Os requisitos do direito a juros indemnizatórios previsto no art. 43, nº1, da LGT, são os seguintes:

1-Que haja um erro num ato de liquidação de um tributo;

2-Que o erro seja imputável aos serviços;

3-Que a existência desse erro seja determinada em processo de reclamação graciosa ou de impugnação judicial;

4-Que desse erro tenha resultado o pagamento de uma dívida tributária em montante superior ao legalmente devido.

(Cfr. Jorge Lopes de Sousa, CPPT Anotado e Comentado, I Volume, Áreas Editora, 6ª. Edição, 2011, pág.530).

A anulação das liquidações de IMI objeto do pedido de pronúncia arbitral ficou a dever-se a uma incorreta aplicação da Lei.
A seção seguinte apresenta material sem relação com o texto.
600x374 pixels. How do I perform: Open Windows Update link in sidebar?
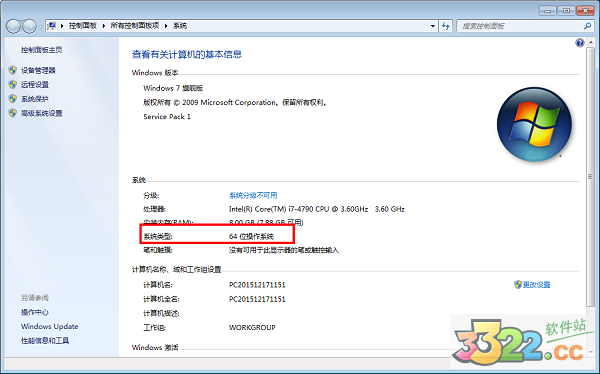(49, 326)

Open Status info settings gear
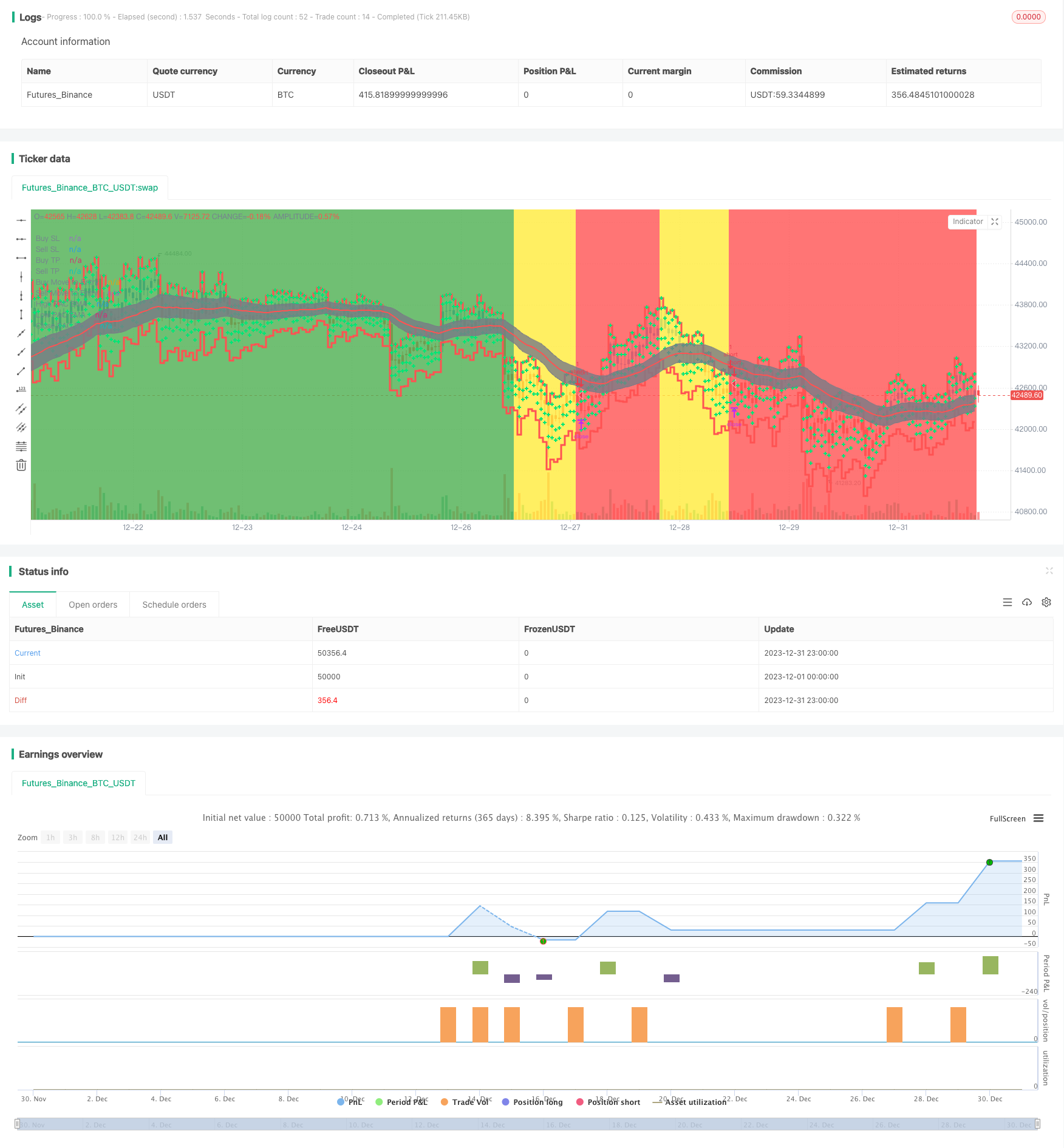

A incorreta aplicação da Lei conduz à consequente anulação dos atos tributários que o tenha por base.

A incorreta aplicação da Lei enquadra-se no erro sobre os pressupostos de direito, que funciona como requisito do direito a juros indemnizatórios consagrado no examinado artº.43, nº.1, da LGT. O erro é imputável aos serviços da AT, tendo originado um pagamento superior ao devido.

Nestes termos, deve considerar-se que se encontram reunidos os pressupostos de condenação da Requerida no pagamento de juros indemnizatórios à Requerente, em virtude da anulação da liquidação, dado estarem reunidos todos os pressupostos previstos no artº43, nº1, da LGT.

Procede, pois, o pedido de juros indemnizatórios, que deverão ser contados, à taxa apurada, de harmonia com o disposto no artigo 43.º, n.º 4, da LGT, entre 23/11/2020 (data do último pagamento) até à data da emissão da correspondente nota de crédito.  

 

DECISÃO

 

Termos em que se decide neste Tribunal Arbitral julgar procedente o pedido arbitral formulado e, em consequência:

a) anular a liquidação de IMI nos termos que foram impugnados, referentes ao ano de 2019, (na parte em que tiveram como pressupostos valores patrimoniais em que foram considerados coeficientes de localização, de afetação e de qualidade e conforto);

b) Condenar a Requerida a restituir a quantia de €4.298,13, acrescida de juros indemnizatórios, desde o pagamento, até ao integral reembolso do montante que deve ser restituído;

c) Condenar a Requerida nas custas do processo, face ao decaimento.

 

Fixa-se o valor do processo em €4.298,13, nos termos do artigo 97º-A, n.º 1, a), do CPPT, aplicável por força da alínea a) do n. º1 do artigo 29.º do RJAT e do n. º2 do artigo 3.º do Regulamento de Custas nos Processos de Arbitragem Tributária.

Fixa-se o valor da taxa de arbitragem em €612,00 nos termos da Tabela I do Regulamento das Custas dos Processos de Arbitragem Tributária, da responsabilidade da Requerida, nos termos dos artigos 12.º, n.º 2, e 22.º, n.º 4, ambos do RJAT, e artigo 4.º, n.º 5, do citado Regulamento.